Years ago I was a member of the Quality Paperback Book Club (QPB). Looking back I think what I enjoyed the most about being a member was receiving the QPB’s monthly catalog, happily thumbing through it and reading about all kinds promising books. A few books like Kyria Abrahams’s I’m Perfect, You’re Doomed: Tales from a Jehovah’s Witness Upbringing and Kevin Roose’s The Unlikely Disciple: A Sinner’s Semester at America’s Holiest University I ended up buying through QPB. But a number of books such as Ian Frazier’s Travels In Siberia, Guy Walters’ Hunting Evil: The Nazi War Criminals Who Escaped and the Quest to Bring Them to Justice, and Debra Dickerson’s The End of Blackness: Returning the Souls of Black Folk to Their Rightful Owners I didn’t buy but instead borrowed from my public library.
One book I saw advertised in the QPB catalog was Jamie Ford’s 2009 novel Hotel on the Corner of Bitter and Sweet.

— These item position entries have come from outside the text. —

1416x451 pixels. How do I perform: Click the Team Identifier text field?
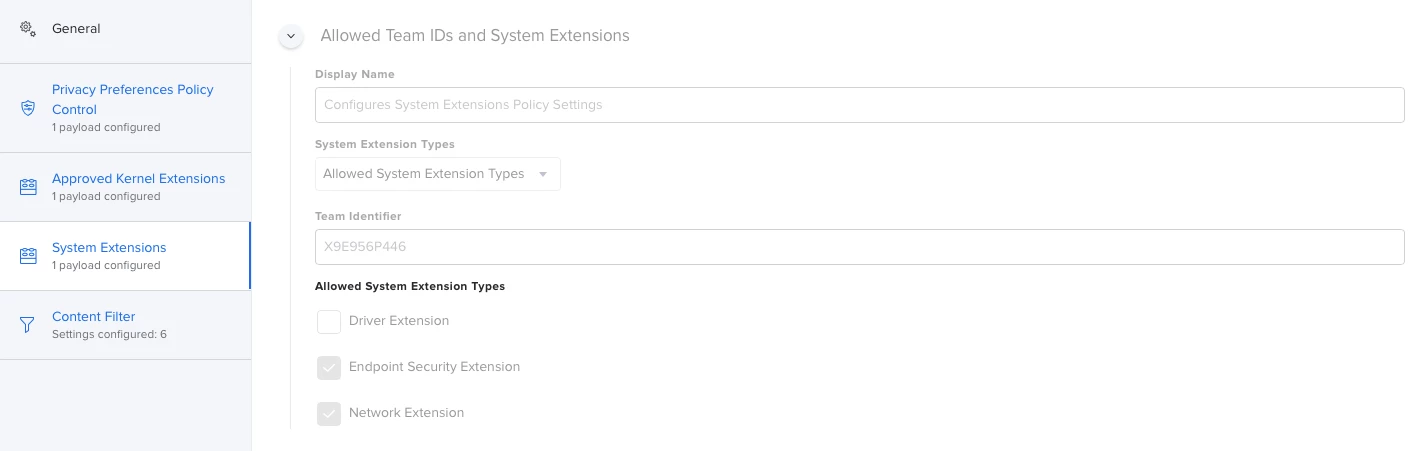pos(859,247)
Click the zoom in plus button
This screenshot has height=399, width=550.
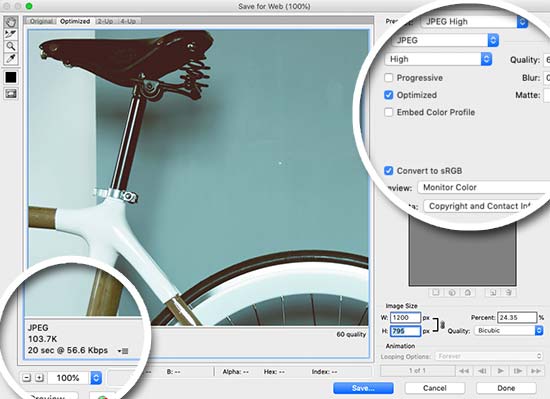click(x=39, y=378)
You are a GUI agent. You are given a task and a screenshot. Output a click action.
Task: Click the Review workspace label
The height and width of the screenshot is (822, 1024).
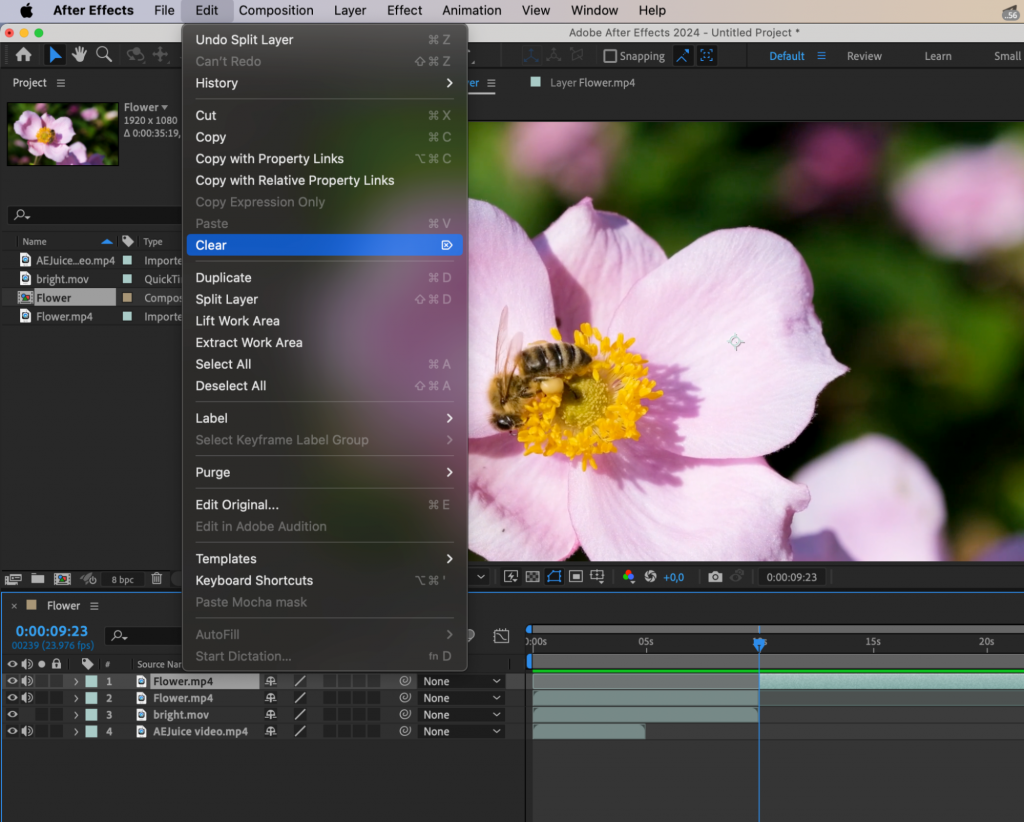(863, 56)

Even though I never purchased or borrowed it nevertheless I loved its cover art. Perhaps because of its lovely cover art I’ve always had a soft spot for this novel I’ve never yet. So, when one of my book clubs opted to read it, I borrowed a copy from my public library and gave it a read. The bad news is even though I read Hotel on the Corner of Bitter and Sweet I didn’t make it to that month’s meeting. The good news is despite my little soft spot for this novel I kinda had low expectations of it but in the end, still managed to enjoy it.

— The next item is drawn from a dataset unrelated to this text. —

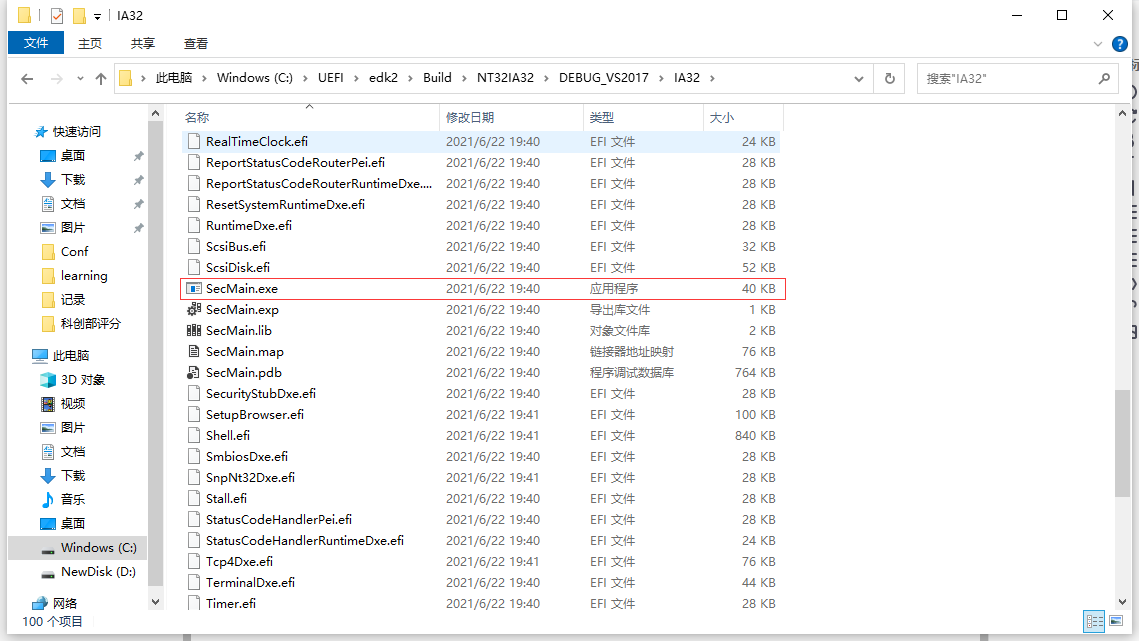1139x641 pixels.
Task: Click the navigate back arrow
Action: [x=26, y=78]
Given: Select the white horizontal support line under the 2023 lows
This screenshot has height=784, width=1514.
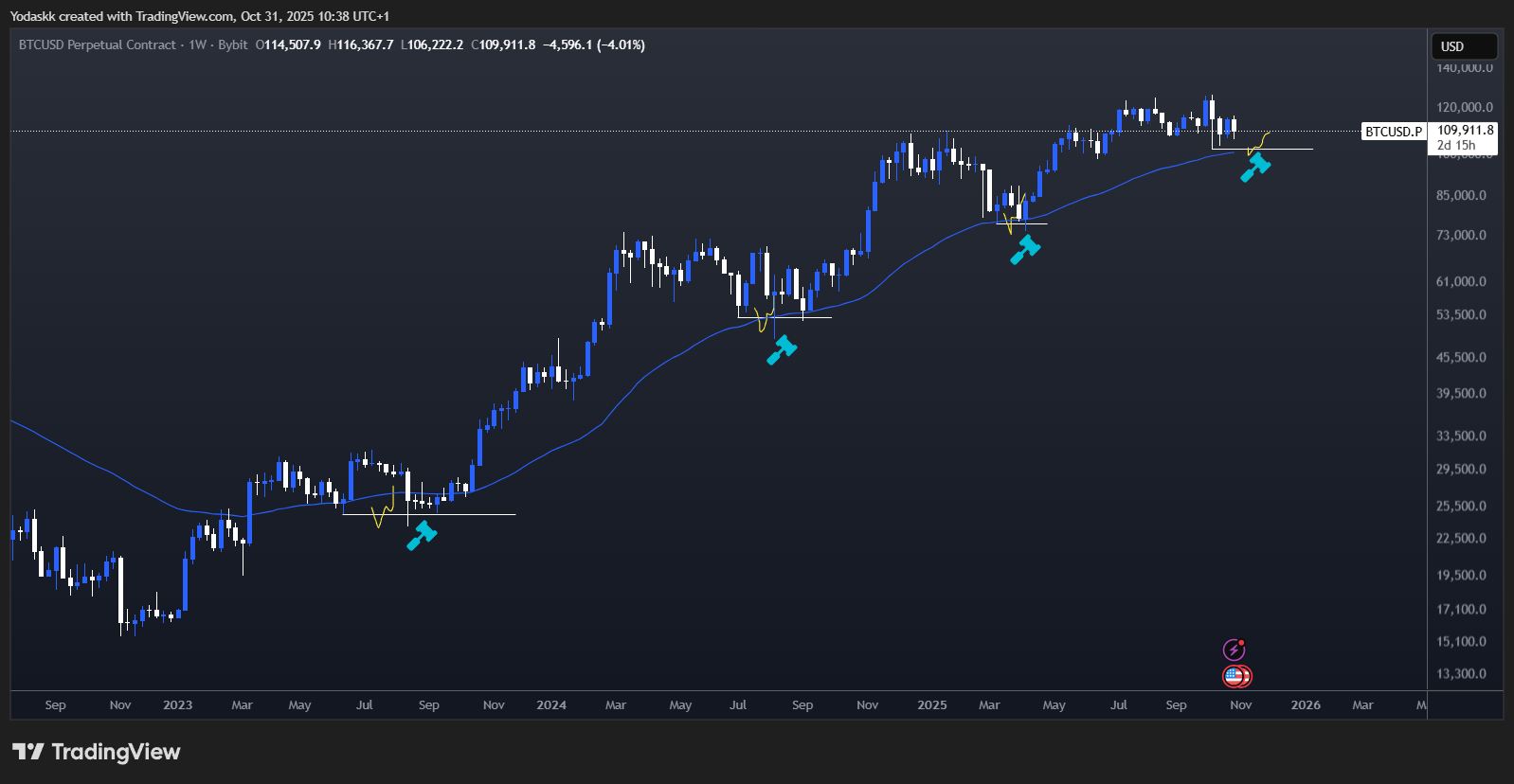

Hotel on the Corner of Bitter and Sweet in one of those dual timeline novels. In this case, our story begins in the 1990s with the purchase and renovation of a long-shuttered hotel in what used to be the city’s Japanese section of town. Later, action shifts to World War II and bounces back and forth between the two eras. During the war years a young Chinese-American boy falls in love with Keiko, a Japanese-American teen girl. This angers the boy’s father, who bitterly hates all Japanese blaming them for Japan’s brutal occupation of China. To make matters worse, Keiko and her family find themselves imprisoned in internment camps along with other Japanese-Americans.
Like I mentioned, this novel ended up being a pleasant surprise. Another pleasant surprise was the Seattle jazz scene (of which I knew nothing about prior to reading Hotel on the Corner of Bitter and Sweet) playing a central role in the novel. When it comes to Hotel on the Corner of Bitter and Sweet I have no complaints. I can see why my book club, as well as others have chosen to read it.